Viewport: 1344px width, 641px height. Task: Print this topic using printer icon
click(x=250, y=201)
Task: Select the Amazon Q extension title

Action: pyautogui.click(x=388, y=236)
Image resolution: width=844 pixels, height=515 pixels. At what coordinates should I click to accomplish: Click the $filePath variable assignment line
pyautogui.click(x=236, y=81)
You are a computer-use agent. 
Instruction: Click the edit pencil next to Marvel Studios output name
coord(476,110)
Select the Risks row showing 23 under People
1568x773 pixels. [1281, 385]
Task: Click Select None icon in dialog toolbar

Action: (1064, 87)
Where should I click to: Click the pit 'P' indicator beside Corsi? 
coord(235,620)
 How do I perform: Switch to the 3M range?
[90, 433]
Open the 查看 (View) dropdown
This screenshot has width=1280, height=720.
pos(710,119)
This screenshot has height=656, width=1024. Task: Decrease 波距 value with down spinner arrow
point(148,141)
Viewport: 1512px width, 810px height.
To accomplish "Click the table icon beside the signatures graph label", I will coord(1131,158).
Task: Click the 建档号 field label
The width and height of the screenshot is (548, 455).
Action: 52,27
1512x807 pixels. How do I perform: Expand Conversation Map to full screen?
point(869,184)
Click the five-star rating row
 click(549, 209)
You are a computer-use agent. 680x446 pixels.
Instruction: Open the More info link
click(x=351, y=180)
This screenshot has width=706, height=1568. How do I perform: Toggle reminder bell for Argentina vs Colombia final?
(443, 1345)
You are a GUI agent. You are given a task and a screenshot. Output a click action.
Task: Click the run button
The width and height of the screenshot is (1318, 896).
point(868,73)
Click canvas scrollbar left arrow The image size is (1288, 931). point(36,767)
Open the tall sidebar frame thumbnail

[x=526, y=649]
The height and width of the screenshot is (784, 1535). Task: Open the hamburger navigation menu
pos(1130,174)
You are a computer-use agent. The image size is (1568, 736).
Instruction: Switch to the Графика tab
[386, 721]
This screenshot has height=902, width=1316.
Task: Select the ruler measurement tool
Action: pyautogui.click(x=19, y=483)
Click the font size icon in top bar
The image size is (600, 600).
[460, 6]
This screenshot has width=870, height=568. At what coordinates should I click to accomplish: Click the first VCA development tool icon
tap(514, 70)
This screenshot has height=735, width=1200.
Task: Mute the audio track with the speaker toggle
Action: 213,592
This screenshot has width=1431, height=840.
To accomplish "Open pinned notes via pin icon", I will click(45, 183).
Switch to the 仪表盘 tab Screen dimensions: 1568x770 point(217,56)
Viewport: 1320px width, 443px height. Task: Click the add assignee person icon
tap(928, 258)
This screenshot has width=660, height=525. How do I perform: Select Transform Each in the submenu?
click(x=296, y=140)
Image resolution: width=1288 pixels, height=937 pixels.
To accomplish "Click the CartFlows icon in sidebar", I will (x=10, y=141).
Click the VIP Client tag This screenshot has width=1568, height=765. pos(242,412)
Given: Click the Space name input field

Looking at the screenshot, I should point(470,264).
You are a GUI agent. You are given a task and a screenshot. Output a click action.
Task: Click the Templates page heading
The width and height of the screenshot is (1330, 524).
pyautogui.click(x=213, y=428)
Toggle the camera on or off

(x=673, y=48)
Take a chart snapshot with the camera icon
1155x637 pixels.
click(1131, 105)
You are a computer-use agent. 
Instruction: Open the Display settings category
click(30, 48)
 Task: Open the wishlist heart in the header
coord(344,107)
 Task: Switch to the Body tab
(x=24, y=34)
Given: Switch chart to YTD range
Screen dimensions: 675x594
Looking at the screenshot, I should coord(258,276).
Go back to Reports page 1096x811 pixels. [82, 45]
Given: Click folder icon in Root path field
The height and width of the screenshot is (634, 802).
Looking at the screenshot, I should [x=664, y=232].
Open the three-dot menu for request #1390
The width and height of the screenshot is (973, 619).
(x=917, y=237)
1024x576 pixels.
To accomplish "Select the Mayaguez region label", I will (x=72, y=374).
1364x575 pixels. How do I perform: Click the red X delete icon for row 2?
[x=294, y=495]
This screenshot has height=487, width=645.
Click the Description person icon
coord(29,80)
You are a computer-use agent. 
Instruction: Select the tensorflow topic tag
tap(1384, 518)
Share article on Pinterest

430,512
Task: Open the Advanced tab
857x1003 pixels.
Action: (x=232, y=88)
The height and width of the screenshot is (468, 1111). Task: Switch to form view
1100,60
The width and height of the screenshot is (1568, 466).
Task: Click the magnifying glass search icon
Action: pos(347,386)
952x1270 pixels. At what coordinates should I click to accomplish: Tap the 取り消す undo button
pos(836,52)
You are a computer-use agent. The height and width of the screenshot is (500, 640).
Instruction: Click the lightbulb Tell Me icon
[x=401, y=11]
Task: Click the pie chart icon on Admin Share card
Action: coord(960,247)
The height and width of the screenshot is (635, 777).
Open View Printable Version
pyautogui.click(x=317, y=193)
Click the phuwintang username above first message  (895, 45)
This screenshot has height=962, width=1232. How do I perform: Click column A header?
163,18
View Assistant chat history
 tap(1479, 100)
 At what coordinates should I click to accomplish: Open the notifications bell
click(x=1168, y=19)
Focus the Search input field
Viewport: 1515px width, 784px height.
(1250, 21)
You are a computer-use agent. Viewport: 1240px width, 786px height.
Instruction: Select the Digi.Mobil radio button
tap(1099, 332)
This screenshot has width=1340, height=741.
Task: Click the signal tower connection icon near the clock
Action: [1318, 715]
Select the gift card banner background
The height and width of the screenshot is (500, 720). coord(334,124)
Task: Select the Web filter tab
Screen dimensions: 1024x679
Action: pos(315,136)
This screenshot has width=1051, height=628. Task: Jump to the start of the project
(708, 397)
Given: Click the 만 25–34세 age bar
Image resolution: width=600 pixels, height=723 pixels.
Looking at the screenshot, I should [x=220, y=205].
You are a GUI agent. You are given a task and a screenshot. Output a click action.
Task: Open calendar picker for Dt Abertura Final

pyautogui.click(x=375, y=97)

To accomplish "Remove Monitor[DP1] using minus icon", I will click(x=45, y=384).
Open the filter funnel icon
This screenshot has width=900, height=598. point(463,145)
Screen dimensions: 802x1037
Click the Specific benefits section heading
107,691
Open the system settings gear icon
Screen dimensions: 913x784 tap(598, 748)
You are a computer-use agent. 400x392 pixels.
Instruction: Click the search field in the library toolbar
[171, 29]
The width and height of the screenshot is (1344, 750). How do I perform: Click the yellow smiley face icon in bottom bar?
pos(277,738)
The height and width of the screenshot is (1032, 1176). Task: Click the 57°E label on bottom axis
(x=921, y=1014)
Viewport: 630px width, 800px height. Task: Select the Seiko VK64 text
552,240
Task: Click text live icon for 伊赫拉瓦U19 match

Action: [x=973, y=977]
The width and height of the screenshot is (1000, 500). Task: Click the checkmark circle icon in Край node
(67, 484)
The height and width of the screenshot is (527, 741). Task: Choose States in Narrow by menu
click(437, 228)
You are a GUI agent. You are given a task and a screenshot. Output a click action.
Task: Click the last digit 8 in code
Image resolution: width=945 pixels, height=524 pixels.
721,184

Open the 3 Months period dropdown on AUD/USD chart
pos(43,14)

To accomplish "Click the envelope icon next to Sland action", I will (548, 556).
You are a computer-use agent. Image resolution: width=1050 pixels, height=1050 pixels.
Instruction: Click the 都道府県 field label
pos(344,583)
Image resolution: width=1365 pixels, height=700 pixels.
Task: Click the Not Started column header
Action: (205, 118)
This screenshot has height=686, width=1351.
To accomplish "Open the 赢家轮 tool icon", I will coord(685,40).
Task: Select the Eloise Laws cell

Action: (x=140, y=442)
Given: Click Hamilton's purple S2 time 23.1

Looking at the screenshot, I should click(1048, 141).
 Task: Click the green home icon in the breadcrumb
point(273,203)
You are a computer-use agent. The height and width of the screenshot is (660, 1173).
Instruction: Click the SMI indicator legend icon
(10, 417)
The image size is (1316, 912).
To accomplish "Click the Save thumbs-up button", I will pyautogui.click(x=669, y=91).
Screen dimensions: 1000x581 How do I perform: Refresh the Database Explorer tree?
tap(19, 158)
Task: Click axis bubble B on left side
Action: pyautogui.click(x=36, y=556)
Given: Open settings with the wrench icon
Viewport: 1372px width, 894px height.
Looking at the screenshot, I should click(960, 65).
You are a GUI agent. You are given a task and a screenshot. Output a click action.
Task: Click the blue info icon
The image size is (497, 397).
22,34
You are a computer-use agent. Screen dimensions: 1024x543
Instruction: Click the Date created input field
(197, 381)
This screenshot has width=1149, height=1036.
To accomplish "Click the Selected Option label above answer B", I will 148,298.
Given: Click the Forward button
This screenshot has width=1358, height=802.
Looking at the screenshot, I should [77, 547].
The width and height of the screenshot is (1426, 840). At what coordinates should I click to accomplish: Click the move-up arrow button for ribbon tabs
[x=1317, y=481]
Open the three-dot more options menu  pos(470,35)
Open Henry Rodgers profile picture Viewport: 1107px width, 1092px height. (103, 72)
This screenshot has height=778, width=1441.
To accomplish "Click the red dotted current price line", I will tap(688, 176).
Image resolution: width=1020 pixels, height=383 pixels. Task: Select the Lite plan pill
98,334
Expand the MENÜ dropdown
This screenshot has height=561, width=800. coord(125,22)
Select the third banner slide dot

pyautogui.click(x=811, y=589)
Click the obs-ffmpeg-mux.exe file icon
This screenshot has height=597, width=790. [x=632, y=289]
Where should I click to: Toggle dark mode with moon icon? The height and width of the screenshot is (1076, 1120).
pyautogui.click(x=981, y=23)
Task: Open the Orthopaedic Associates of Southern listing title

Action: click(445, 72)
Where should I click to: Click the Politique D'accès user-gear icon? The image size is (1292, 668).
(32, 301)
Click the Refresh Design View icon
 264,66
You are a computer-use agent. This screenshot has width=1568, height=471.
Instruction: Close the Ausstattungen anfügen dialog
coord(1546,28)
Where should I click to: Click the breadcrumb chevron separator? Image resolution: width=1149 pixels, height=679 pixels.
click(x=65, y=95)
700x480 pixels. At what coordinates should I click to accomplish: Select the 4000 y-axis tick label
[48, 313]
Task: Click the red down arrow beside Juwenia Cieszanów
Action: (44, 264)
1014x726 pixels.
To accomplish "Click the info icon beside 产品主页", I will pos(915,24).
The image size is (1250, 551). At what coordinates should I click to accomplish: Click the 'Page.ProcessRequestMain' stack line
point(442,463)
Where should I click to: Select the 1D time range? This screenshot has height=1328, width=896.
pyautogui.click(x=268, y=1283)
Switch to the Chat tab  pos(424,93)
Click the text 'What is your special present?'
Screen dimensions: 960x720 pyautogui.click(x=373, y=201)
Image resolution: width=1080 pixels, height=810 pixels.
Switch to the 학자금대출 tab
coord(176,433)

________________________________________

Exercise requirements: Every line of the listing that holds the word "above" is to be found and copied.

Your response:
Click the phuwintang username above first message  (895, 45)
To accomplish "Click the Selected Option label above answer B", I will 148,298.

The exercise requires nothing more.